── TEXT SEGMENT ──

Boundaries Are Good For You

Esther Kuku explores the reasons for spiritual as well as self-imposed boundaries, and concludes having boundaries is a good thing

It’s never selfish to take care of yourself. Boundaries are good for our well-being; we all have limits and it’s important for us to embrace self-awareness and recognise that. Boundaries give us room to think, heal and plan, and they enable us to have healthy relationships with others.

The Bible talks about boundaries quite often. In fact, God chose clear examples of setting boundaries right at the start, in Genesis 1:2-4 — ‘The earth was a formless void and darkness covered the face of the deep, while a wind from God swept over the face of the waters. Then God said, “Let there be light”; and there was light. And God saw that the light was good; and God separated the light from the darkness.’

That separation of light from darkness was a boundary. Then later in Genesis 2:15-17 — ‘The Lord God took the man and put him in the Garden of Eden to work it and take care of it. And the Lord God commanded the man, “You are free to eat from any tree in the garden; but you must not eat from the tree of the knowledge of good and evil, for when you eat from it you will certainly die.”’

God told Adam he was free, and he had been given liberty to eat from most of the Garden, but this one tree was a no. Another boundary — and this was for Adam’s protection. We see early in Scripture clear indication of the importance of boundaries to prevent us from harm; to help us understand the parameters of our freedom; and also to place value on ourselves or a certain aspect of our lives: marriage, children or our professional lives.

───
── DATASET CONTENT ──

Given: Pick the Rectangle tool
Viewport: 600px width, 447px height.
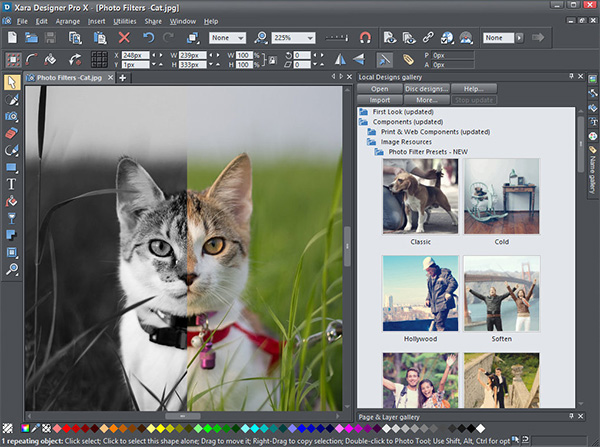Looking at the screenshot, I should coord(12,167).
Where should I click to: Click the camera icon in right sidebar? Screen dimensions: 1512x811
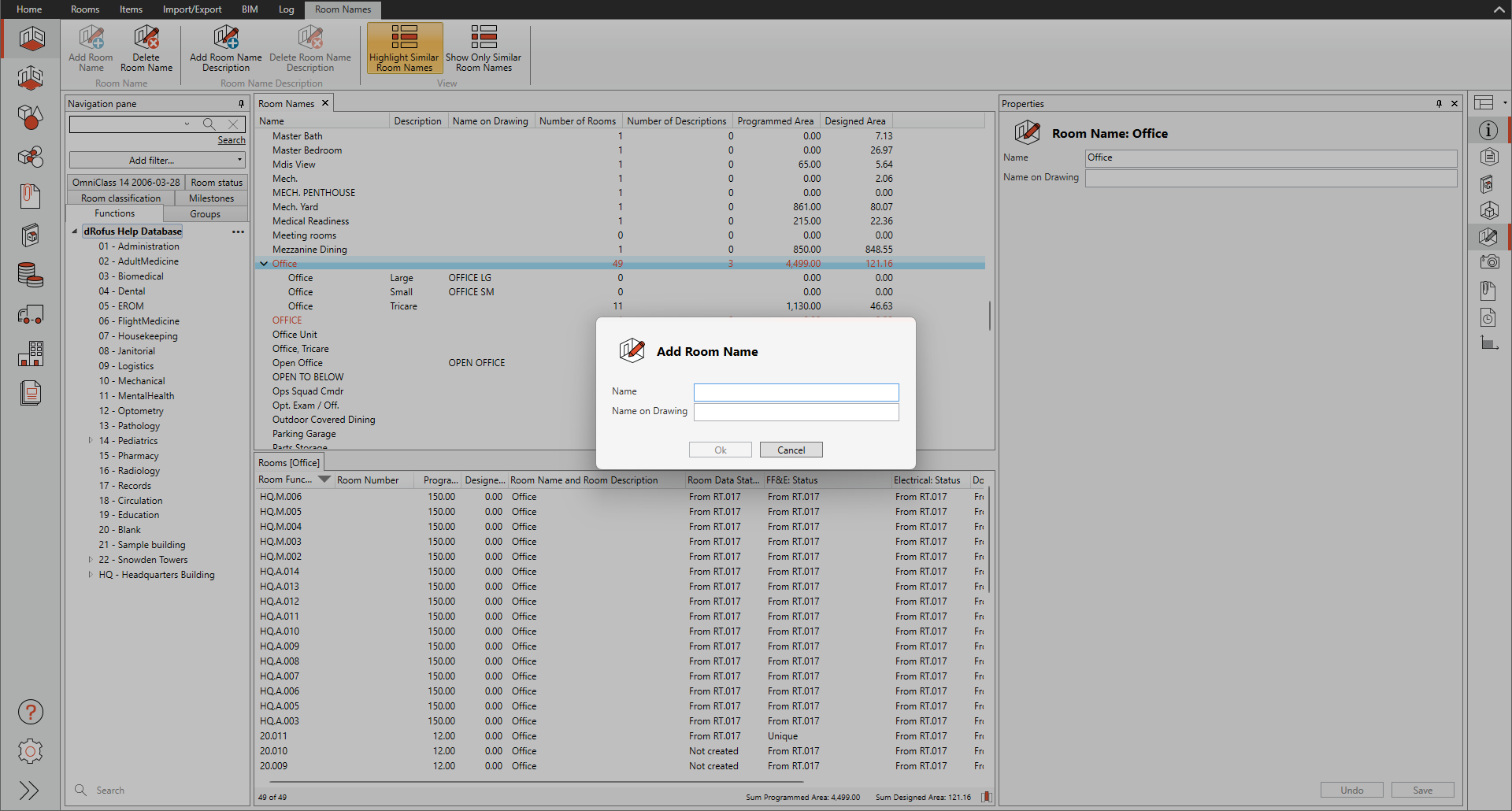click(x=1488, y=262)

───

• **DIRECTIONS**:
1 > Copy the part of the boundaries article that begins at the words "Boundaries Are Good For You" and ends after the words "relationships with others.".
2 > In the boundaries article, what are all the things boundaries are said to give us room to do?
3 > Continue the article on boundaries from the point where it stops.

• **RESPONSE LIST**:
1 >
Boundaries Are Good For You

Esther Kuku explores the reasons for spiritual as well as self-imposed boundaries, and concludes having boundaries is a good thing

It’s never selfish to take care of yourself. Boundaries are good for our well-being; we all have limits and it’s important for us to embrace self-awareness and recognise that. Boundaries give us room to think, heal and plan, and they enable us to have healthy relationships with others.

2 >
- think
- heal
- plan

3 >
There are also examples of Jesus taking time away from others and not sharing everything with the people around Him. In John 2:24, the Bible says, “But Jesus would not entrust Himself to them, for He knew all people. He did not need any testimony about mankind, for He knew what was in each person.”

Psychology Today puts it like this: ‘The whole point of having boundaries is so that we can contain ourselves within the parameters of where I stop, and others begin.’ It’s not about keeping others out, as much as it is about defining who you are, what you think, and demonstrating the value you have for yourself and not negotiating who you are to please others.

We’ve all been there… You have a 101 things to do in terms of your personal responsibilities. Then, someone asks you to run an errand for them, you know if you say yes, it’s going to put you in a difficult position in terms of all the other commitments you’ve made for that day. Your head says, “No, I can’t help this person,” however your mouth says, “Yes, of course!” You then pay the consequences with your own mental health, plus being late for the commitments you had, simply because you didn’t set a boundary. For example, after 2:30pm, I can’t do meetings because I must collect the children from school. Between 9am and 2:30pm is more than enough time to change the world but, during this golden hour, the kids come first! That’s not mean; that’s a sensible and healthy boundary, and we all need to value ourselves enough to learn how to say No. Boundaries will help us to mitigate stress, and stress is a serious issue.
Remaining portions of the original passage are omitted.